> What you are asked to do:
Up through the line that contains "Screen dimensions: 913x771", retype the entries exactly, beginning at the very first line.

> Entries shown:
· · · ·

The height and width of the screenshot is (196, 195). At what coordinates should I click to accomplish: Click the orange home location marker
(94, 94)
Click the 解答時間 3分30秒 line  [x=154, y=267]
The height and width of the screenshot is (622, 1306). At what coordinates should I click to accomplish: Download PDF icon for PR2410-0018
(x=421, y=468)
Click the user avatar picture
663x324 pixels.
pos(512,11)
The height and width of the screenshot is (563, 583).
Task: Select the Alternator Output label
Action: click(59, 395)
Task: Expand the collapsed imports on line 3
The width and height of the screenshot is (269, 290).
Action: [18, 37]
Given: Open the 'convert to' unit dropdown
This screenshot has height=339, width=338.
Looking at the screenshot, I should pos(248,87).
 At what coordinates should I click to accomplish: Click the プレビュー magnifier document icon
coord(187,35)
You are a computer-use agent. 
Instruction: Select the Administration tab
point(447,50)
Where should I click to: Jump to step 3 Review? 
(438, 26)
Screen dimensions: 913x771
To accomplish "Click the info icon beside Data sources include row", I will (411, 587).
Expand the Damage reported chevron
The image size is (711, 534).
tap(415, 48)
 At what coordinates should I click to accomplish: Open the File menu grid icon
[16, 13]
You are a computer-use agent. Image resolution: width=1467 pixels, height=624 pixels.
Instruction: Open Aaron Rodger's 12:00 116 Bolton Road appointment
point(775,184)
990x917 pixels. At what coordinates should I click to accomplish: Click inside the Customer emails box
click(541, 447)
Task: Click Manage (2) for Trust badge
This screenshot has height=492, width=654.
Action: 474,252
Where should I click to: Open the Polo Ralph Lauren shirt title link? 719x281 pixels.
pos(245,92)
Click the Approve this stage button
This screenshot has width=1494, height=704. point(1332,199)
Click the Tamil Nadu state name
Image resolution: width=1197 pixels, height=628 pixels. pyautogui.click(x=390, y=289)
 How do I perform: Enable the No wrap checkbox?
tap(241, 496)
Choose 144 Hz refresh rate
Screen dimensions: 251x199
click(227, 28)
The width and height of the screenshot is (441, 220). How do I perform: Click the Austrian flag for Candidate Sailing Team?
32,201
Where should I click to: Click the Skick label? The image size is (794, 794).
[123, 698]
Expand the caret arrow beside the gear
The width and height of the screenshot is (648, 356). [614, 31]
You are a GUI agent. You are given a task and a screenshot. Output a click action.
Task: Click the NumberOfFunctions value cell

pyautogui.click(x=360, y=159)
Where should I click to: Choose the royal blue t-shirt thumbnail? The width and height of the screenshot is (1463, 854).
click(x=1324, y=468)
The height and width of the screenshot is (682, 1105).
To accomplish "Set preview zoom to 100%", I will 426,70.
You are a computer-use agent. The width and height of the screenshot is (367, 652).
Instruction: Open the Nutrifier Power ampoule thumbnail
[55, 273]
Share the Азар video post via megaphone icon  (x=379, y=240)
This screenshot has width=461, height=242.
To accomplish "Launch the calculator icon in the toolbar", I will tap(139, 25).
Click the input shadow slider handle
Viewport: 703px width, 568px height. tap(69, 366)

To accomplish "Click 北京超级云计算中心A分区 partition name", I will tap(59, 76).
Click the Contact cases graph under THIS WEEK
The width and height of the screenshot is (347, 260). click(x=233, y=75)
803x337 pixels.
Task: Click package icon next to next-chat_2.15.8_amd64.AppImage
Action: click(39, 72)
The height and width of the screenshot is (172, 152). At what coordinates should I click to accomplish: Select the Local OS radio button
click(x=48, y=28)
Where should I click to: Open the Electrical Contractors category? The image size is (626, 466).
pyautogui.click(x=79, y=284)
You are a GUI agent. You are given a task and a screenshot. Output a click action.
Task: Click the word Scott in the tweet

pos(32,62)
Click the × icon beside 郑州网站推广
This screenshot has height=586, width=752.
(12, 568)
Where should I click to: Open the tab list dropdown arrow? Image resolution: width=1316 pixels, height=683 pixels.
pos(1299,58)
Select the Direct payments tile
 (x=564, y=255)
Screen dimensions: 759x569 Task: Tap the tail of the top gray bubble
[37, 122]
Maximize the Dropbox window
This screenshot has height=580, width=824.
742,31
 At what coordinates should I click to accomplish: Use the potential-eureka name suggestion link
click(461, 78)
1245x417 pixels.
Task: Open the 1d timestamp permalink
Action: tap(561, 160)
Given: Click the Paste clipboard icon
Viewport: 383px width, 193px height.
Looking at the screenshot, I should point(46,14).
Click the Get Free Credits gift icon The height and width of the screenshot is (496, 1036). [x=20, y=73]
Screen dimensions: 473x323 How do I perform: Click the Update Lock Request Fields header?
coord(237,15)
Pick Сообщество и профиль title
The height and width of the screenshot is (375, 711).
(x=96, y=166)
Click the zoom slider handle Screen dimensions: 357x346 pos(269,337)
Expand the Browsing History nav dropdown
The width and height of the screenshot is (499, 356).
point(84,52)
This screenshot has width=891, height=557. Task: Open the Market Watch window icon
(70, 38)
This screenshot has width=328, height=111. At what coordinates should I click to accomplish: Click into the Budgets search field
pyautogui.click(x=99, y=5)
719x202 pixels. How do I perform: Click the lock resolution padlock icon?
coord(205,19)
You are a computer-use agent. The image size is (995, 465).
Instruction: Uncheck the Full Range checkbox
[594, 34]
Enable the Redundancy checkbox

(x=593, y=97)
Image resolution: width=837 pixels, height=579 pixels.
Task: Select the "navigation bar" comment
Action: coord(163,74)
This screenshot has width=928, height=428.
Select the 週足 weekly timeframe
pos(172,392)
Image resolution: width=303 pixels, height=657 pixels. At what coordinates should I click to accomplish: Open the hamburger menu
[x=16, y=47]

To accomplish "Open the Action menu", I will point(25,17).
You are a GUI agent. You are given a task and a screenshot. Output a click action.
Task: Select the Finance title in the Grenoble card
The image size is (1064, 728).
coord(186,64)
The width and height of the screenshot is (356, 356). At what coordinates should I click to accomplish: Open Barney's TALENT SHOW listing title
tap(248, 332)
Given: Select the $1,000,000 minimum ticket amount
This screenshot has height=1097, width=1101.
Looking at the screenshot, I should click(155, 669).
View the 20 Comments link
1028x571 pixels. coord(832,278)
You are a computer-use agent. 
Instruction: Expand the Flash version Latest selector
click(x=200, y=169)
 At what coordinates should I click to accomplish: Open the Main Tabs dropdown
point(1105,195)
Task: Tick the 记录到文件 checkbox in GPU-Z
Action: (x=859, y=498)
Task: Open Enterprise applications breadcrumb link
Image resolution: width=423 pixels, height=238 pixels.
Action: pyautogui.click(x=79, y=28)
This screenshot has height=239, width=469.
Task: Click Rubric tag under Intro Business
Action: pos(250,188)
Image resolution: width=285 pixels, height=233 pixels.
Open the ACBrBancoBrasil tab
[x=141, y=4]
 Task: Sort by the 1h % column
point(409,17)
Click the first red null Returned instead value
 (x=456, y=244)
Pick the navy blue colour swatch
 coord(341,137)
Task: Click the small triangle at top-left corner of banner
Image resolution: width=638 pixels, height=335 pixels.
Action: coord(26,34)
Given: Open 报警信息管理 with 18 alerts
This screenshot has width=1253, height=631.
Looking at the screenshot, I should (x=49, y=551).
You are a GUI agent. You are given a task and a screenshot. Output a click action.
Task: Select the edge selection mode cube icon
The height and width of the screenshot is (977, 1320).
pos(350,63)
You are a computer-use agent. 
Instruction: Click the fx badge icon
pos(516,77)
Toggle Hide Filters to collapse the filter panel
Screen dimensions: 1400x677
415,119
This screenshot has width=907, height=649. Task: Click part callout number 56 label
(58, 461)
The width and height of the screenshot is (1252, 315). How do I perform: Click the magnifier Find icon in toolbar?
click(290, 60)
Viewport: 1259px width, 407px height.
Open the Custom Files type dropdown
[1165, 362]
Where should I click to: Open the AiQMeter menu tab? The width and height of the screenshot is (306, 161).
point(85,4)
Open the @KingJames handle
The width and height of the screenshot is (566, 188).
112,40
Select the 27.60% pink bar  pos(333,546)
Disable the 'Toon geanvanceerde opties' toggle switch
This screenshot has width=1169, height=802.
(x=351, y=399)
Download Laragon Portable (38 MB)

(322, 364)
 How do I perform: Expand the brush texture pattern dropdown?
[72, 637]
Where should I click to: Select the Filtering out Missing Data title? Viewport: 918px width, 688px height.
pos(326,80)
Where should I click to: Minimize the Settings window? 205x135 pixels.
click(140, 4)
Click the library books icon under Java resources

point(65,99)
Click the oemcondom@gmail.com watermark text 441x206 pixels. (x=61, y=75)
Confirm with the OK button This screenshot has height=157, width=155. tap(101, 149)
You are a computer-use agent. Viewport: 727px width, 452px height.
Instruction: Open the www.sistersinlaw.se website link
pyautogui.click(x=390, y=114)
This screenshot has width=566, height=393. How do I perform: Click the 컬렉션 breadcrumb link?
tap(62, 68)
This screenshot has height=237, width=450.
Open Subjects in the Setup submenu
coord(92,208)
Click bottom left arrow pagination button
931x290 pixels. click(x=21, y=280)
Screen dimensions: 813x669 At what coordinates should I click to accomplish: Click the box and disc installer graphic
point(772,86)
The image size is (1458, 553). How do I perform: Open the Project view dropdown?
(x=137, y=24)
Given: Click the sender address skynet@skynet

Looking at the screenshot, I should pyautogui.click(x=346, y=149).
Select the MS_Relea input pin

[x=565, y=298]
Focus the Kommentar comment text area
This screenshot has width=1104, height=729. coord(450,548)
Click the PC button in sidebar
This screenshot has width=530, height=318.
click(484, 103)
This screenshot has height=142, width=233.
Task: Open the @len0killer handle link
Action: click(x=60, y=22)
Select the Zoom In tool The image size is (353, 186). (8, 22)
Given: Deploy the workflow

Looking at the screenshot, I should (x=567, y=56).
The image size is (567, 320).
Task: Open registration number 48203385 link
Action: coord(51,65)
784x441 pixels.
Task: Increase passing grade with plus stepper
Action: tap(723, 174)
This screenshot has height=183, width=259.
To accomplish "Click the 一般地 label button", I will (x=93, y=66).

· · · ·

> Reply to the task:
The height and width of the screenshot is (196, 195). At what coordinates should I click to accomplish: Click the orange home location marker
(94, 94)
Click the 解答時間 3分30秒 line  [x=154, y=267]
The height and width of the screenshot is (622, 1306). At what coordinates should I click to accomplish: Download PDF icon for PR2410-0018
(x=421, y=468)
Click the user avatar picture
663x324 pixels.
pos(512,11)
The height and width of the screenshot is (563, 583).
Task: Select the Alternator Output label
Action: click(59, 395)
Task: Expand the collapsed imports on line 3
The width and height of the screenshot is (269, 290).
Action: [18, 37]
Given: Open the 'convert to' unit dropdown
This screenshot has height=339, width=338.
Looking at the screenshot, I should pos(248,87).
 At what coordinates should I click to accomplish: Click the プレビュー magnifier document icon
coord(187,35)
You are a computer-use agent. 
Instruction: Select the Administration tab
point(447,50)
Where should I click to: Jump to step 3 Review? 
(438, 26)
Screen dimensions: 913x771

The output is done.